Seved estaba bastante seguro de que no permitían animales en el hostal, y por eso dejó la jaula en el coche, escondida bajo una manta. Tendría que ir a buscarla más tarde, cuando la recepción estuviera cerrada. Tras el cristal había una chica que no tendría ni veinte años. Seved murmuró el nombre inventado que había dejado cuando hizo la reserva por teléfono, pagó y recibió una llave con el número de la habitación grabado en una ficha de plástico rojo. Metió la llave en un bolsillo de la chaqueta y subió en ascensor, continuó por un pasillo estrecho con una moqueta de plástico verde en el suelo, y encontró su habitación al fondo a la derecha.
Era mucho más grande de lo que se había imaginado. Una litera de acero pintada de blanco y una cama para una persona, cada una a un lado de la ventana. Tuvo una pobre sensación de alivio cuando colocó la bolsa sobre la mesa. La idea de tener que dormir en la misma habitación que el lemino-trasgo lo inquietó desde el momento que Lennart le había ordenado que fuera a Kiruna. Era casi la peor parte de todo el viaje, y hasta había sopesado la posibilidad de reservar dos habitaciones separadas, pero en una habitación grande podía colocar la jaula lejos de sí. Había un lavabo, y en una placa ponía que los sacos de dormir estaban prohibidos. También estaría prohibido mear en el lavamanos. Pero lo iba a hacer. No quería salir al pasillo más de lo estrictamente necesario. No quería encontrarse con gente que lo mirase con curiosidad.
En la mesa había un taco de folletos turísticos. Se sentó y cogió uno. Había un plano de la ciudad y tenía una especie de marco a su alrededor, compuesto de anuncios. «Hotel Kebne: El hotel que eleva tus expectativas. Café Safari. Restaurante Nanking». Dio la vuelta al plano. «Kiruna is special», ponía en el dorso.
«Gunnar Myrén AB». Había una avioneta en la foto y entonces se acordó de lo que ponía en el periódico, que el abuelo de Susso Myrén había sido fotógrafo aéreo. Se suponía que era una tienda de recuerdos.
Sin embargo, no tenía intención de ir allí. Lennart le había dicho que habría demasiada gente. Había apuntado la dirección de la hermana en una nota, y también la del novio de la hermana. Si no estaba en una, seguramente podría encontrarla en la otra.
Debería ocuparse del tema inmediatamente, porque según Lennart corría prisa. Pero Seved, sentado en la silenciosa habitación, sabía que esperaría un poco. Tenía que prepararse mentalmente. Hacer de tripas corazón. Al menos, eso era lo que se decía. En la práctica, significaba que lo aplazaría todo lo que pudiera.
Hasta que ya no le quedaran más opciones.

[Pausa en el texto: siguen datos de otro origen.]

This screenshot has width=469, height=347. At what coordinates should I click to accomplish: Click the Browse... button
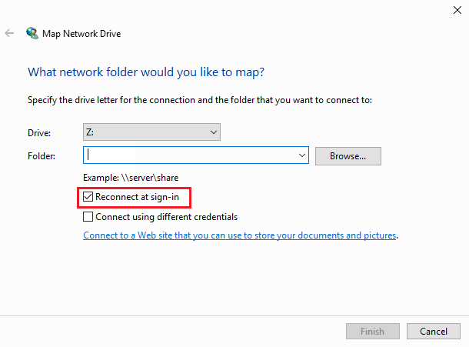pos(348,156)
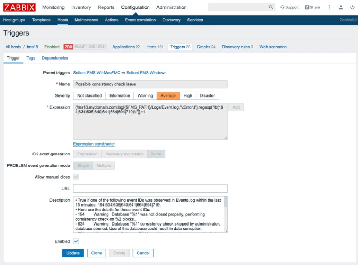Open the Expression constructor link
The image size is (358, 265).
94,144

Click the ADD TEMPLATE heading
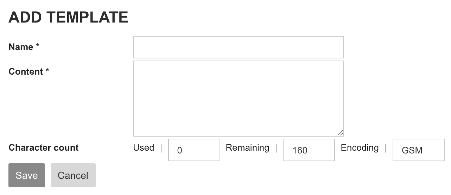68,17
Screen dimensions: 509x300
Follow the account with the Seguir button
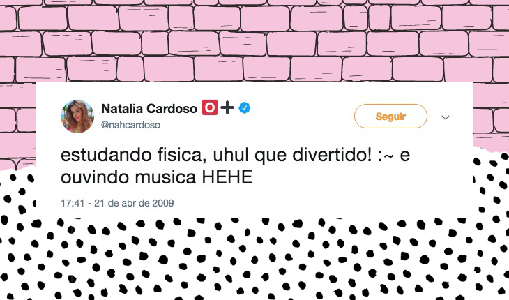[390, 117]
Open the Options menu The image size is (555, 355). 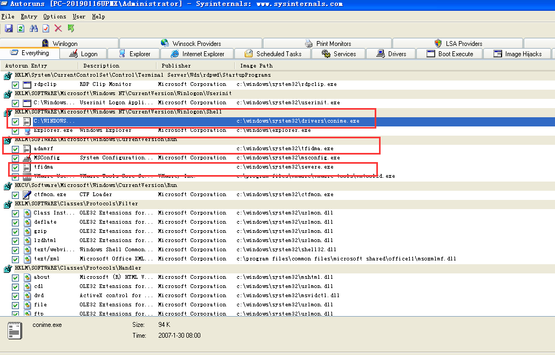point(55,17)
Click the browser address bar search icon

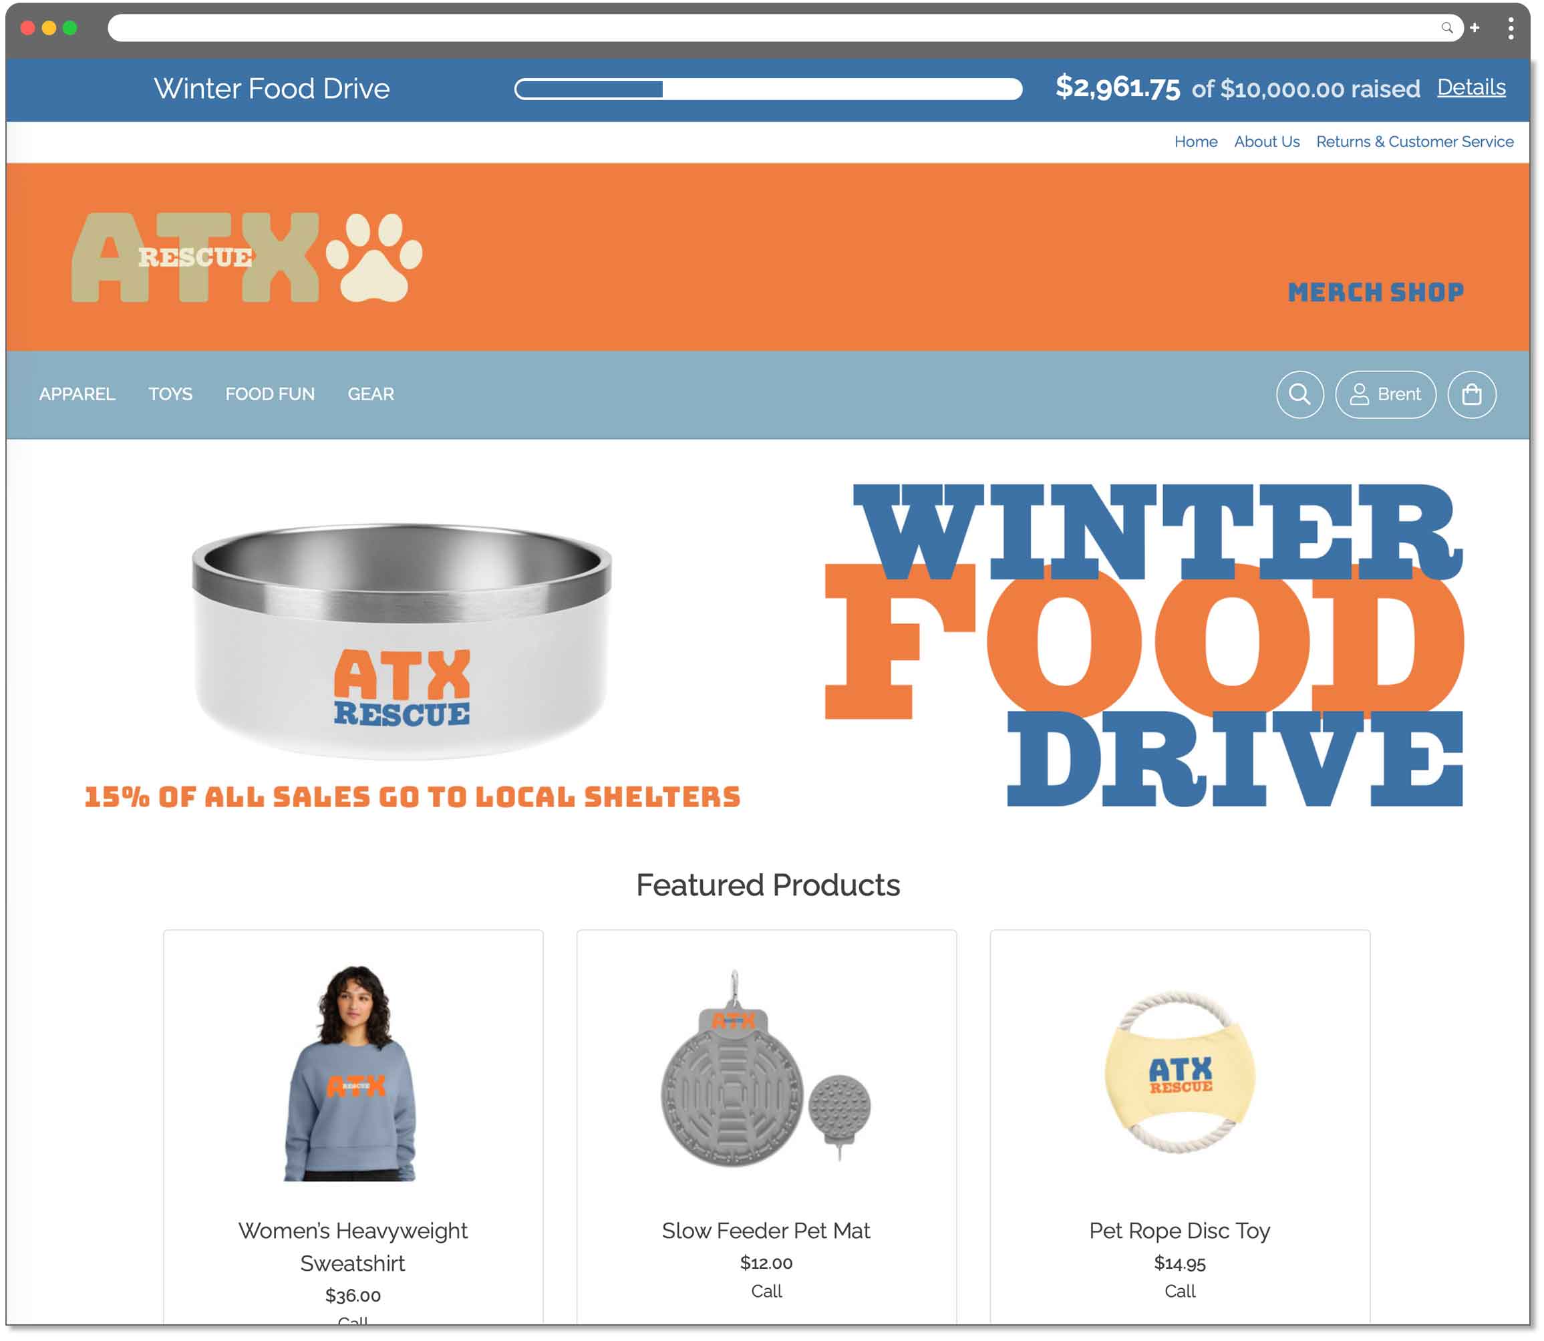point(1447,28)
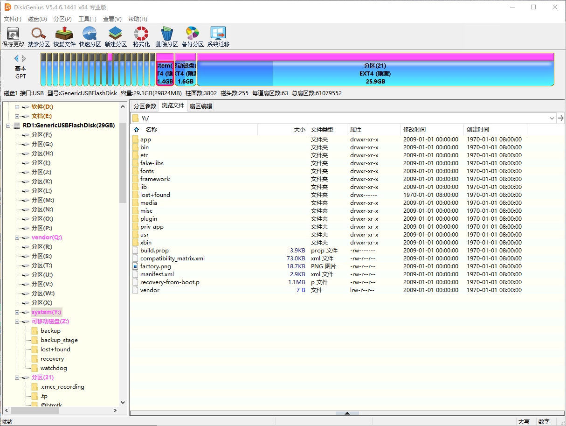Open the Y:/ path dropdown list
The image size is (566, 426).
click(552, 118)
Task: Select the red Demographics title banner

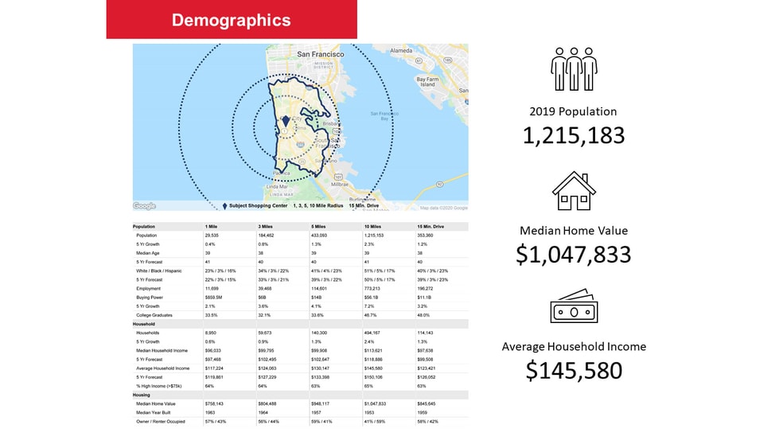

No sabía qué haría el duendecillo con la hermana, ni tampoco qué tendría que hacer él mismo. ¿Qué haría si no conseguía sacar nada de ella? Había visto lo que los duendecillos de la caja habían hecho con los policías en Årrenjarka, pero no manejaba a los pequeñajos tan bien como Torsten, ni de lejos. Aunque eso ya lo sabía Lennart. No lo hubiera enviado con el lemino si no hubiera estado seguro de que tenía el poder suficiente para abrirle la mente a una persona.

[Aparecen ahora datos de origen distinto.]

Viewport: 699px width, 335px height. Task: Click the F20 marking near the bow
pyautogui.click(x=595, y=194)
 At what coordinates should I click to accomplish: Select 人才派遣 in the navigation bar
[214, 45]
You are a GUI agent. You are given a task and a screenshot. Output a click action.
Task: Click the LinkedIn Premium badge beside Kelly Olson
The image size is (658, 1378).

¿O estaba Lennart desesperado? ¿Se había dejado llevar por otra cosa que no fuera la fría razón, que siempre lo guiaba? ¿Estaría asustado, por decirlo claramente? ¿O había sido otra persona la que le había dicho que se ocupara de Susso Myrén? ¿Ese Erasmus, tal vez?

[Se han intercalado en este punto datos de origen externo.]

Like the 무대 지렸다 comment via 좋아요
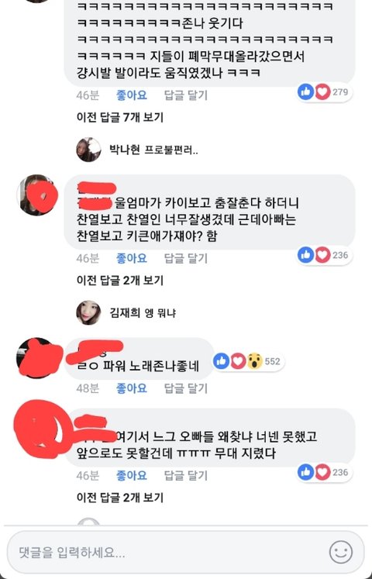Image resolution: width=372 pixels, height=579 pixels. coord(132,475)
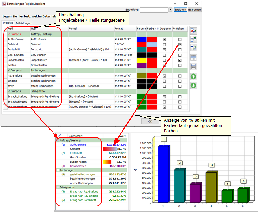Collapse the Rechnungen group in property list
This screenshot has height=212, width=259.
[58, 170]
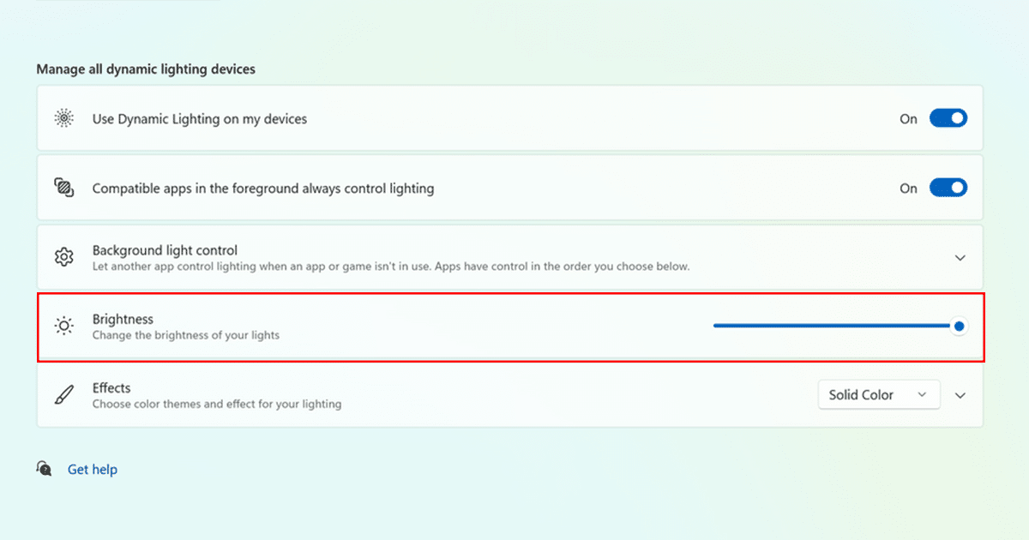Image resolution: width=1029 pixels, height=540 pixels.
Task: Click the Brightness sun icon
Action: (x=63, y=326)
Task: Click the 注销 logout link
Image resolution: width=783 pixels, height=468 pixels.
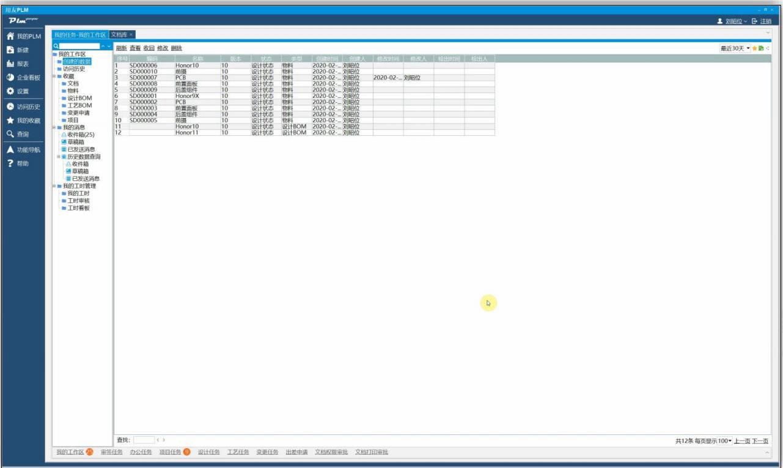Action: point(765,21)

¿Y por qué había tanta prisa? Tarde o temprano volvería a casa. Börje le había dejado entrever que había más razones. Que no sólo se trataba de anularla.
Había alguien más al sur a quién ella no debía ver.
Pero ¿quién?
Echó un vistazo al reloj. Casi eran las ocho. La recepción cerraba a las diez. Entonces podía descansar un rato. Lo necesitaba. La nieve se había amontonado contra el cristal de la ventana, y la luz de la farola de la calle caía en franjas por las láminas de las persianas. Sin quitarse ni la chaqueta ni los zapatos, se tumbó sobre la cama con las manos cruzadas sobre el pecho y miró al techo, que era blanco e inclinado. Por primera vez en mucho tiempo podría dormir sin tener que preocuparse por el jaleo de los grandullones. Oía voces al otro lado de las paredes y le gustaba. Eran voces desconocidas e ininteligibles, y no tardó en quedarse dormido.